And the situation here, as Chinese experts said, is quite similar, if not worse.

The WHO estimates that 246 million people have low vision and 39 million are blind, particularly in developing countries, according to a release issued by the organization on World Sight Day, held annually on the second Thursday of October.

In China, at least six million people are blind and nearly 70 percent of the cases are caused by cataracts, said Chen Youxin, deputy director of the ophthalmology department at Peking Union Medical College Hospital. "But actually most of the cataract cases can be fully cured by medical surgery," he said.

More than 80 percent of those who are blind, and another 12 million with low vision, can recover their eyesight after medical treatment, Chen said.

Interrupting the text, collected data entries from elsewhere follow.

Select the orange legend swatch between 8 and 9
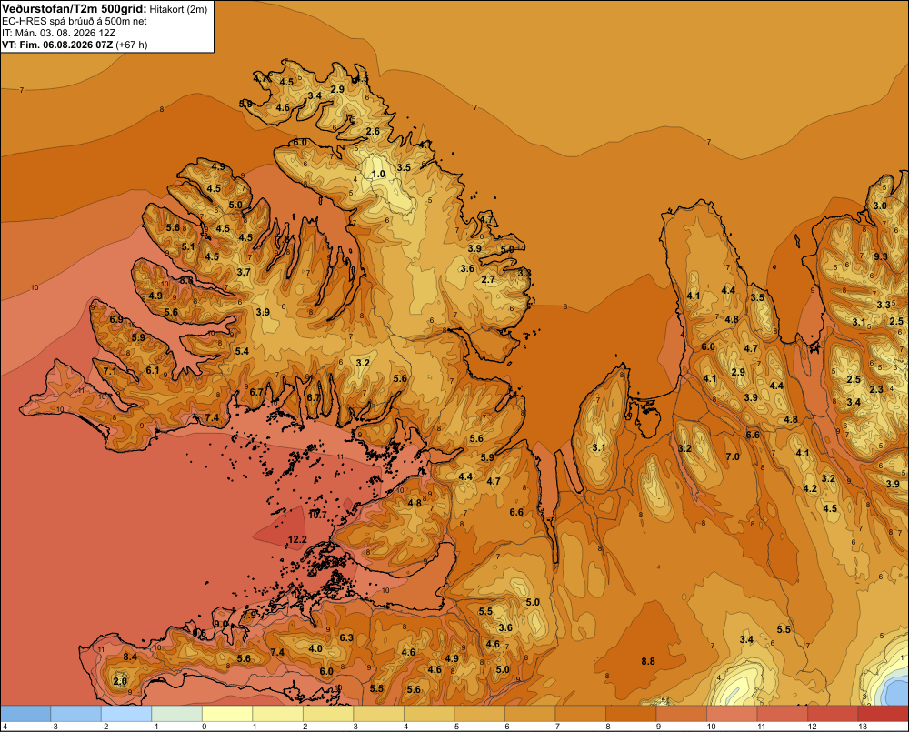coord(631,713)
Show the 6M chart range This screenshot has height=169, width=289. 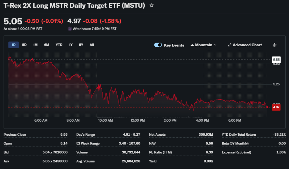coord(47,45)
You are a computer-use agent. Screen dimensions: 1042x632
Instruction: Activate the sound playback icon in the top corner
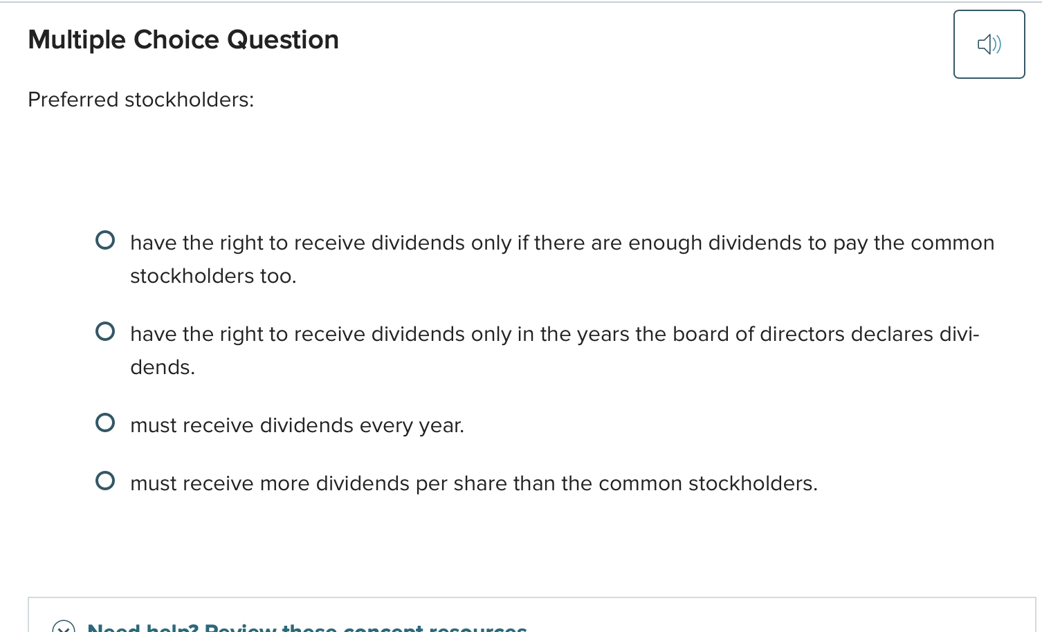click(989, 44)
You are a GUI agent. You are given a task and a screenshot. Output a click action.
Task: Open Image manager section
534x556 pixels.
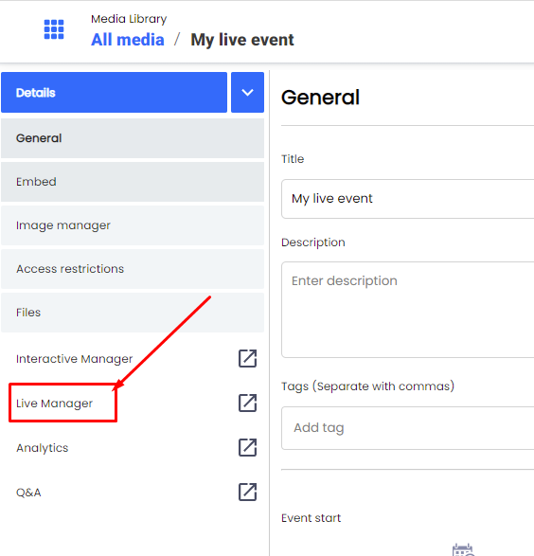coord(133,225)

"Low awareness and strained economic conditions are mainly to blame for avoidable cases of blindness, and currently most of the blind people suffering from cataracts live in the underprivileged countryside," Chen said.

Similarly, WHO surveys indicate that 90 percent of people with blindness or low vision worldwide live in low-income countries.

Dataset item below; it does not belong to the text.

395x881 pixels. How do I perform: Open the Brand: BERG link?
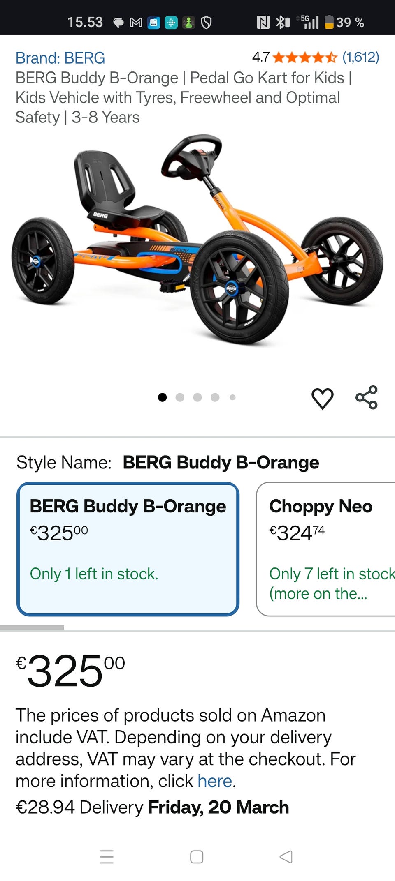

Aside from the substantial impact that blindness or low vision has on a person's quality of life, there is also a strong economic impact, not only for the person affected but also for the family and community giving support, according to the WHO.

Reducing blindness alleviates household, community and national poverty and is linked to improving access to educational and employment opportunities, said the release.

Oculist Zhang Chun with the Peking University Third Hospital urged the government to enhance the medical capacity in eye disease diagnosis and treatment, particularly in rural areas.

Even today, some rural grassroots medical institutions can't perform cataract surgeries.

Meanwhile, education on eye health should be largely improved, given that China has seen a sharply rising epidemic of shortsightedness, experts suggest.